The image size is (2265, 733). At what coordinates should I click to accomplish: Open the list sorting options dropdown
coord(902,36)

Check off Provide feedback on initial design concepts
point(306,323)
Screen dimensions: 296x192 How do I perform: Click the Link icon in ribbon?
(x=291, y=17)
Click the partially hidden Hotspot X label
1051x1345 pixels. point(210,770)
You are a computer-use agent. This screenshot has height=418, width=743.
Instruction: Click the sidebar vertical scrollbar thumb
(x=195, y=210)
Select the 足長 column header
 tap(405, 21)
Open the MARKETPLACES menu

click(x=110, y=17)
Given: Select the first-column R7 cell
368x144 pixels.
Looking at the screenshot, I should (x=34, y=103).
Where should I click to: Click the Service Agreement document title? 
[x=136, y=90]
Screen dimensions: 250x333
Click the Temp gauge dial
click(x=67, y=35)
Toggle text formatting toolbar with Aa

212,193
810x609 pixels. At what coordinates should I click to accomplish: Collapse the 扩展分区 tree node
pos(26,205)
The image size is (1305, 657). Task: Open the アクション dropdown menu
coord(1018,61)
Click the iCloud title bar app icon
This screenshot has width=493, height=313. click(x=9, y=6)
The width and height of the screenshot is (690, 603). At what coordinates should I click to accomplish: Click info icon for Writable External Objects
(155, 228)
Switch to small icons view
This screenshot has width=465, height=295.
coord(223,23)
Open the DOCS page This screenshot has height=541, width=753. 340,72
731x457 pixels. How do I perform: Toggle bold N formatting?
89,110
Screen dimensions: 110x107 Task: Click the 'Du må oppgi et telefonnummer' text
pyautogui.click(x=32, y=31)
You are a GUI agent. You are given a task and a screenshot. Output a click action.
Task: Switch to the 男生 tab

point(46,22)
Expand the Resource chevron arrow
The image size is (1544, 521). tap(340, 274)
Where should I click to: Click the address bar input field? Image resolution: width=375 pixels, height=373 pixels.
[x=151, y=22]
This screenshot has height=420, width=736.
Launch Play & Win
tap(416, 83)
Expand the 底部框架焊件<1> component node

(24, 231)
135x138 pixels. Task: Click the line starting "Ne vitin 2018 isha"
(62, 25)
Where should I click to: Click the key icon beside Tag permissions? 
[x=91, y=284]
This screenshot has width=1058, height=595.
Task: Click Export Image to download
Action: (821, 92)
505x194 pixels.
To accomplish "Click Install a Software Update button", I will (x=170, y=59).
________________
▸ **PROBLEM STATEMENT**
Would you transcribe the entries above exactly as they appear?

▸ **RESULT OF THIS EXERCISE**
The image size is (2265, 733). At what coordinates should I click to accomplish: Open the list sorting options dropdown
coord(902,36)

Check off Provide feedback on initial design concepts
point(306,323)
Screen dimensions: 296x192 How do I perform: Click the Link icon in ribbon?
(x=291, y=17)
Click the partially hidden Hotspot X label
1051x1345 pixels. point(210,770)
You are a computer-use agent. This screenshot has height=418, width=743.
Instruction: Click the sidebar vertical scrollbar thumb
(x=195, y=210)
Select the 足長 column header
 tap(405, 21)
Open the MARKETPLACES menu

click(x=110, y=17)
Given: Select the first-column R7 cell
368x144 pixels.
Looking at the screenshot, I should (x=34, y=103).
Where should I click to: Click the Service Agreement document title? 
[x=136, y=90]
Screen dimensions: 250x333
Click the Temp gauge dial
click(x=67, y=35)
Toggle text formatting toolbar with Aa

212,193
810x609 pixels. At what coordinates should I click to accomplish: Collapse the 扩展分区 tree node
pos(26,205)
The image size is (1305, 657). Task: Open the アクション dropdown menu
coord(1018,61)
Click the iCloud title bar app icon
This screenshot has width=493, height=313. click(x=9, y=6)
The width and height of the screenshot is (690, 603). At what coordinates should I click to accomplish: Click info icon for Writable External Objects
(155, 228)
Switch to small icons view
This screenshot has width=465, height=295.
coord(223,23)
Open the DOCS page This screenshot has height=541, width=753. 340,72
731x457 pixels. How do I perform: Toggle bold N formatting?
89,110
Screen dimensions: 110x107 Task: Click the 'Du må oppgi et telefonnummer' text
pyautogui.click(x=32, y=31)
You are a GUI agent. You are given a task and a screenshot. Output a click action.
Task: Switch to the 男生 tab

point(46,22)
Expand the Resource chevron arrow
The image size is (1544, 521). tap(340, 274)
Where should I click to: Click the address bar input field? Image resolution: width=375 pixels, height=373 pixels.
[x=151, y=22]
This screenshot has height=420, width=736.
Launch Play & Win
tap(416, 83)
Expand the 底部框架焊件<1> component node

(24, 231)
135x138 pixels. Task: Click the line starting "Ne vitin 2018 isha"
(62, 25)
Where should I click to: Click the key icon beside Tag permissions? 
[x=91, y=284]
This screenshot has width=1058, height=595.
Task: Click Export Image to download
Action: (821, 92)
505x194 pixels.
To accomplish "Click Install a Software Update button", I will (x=170, y=59).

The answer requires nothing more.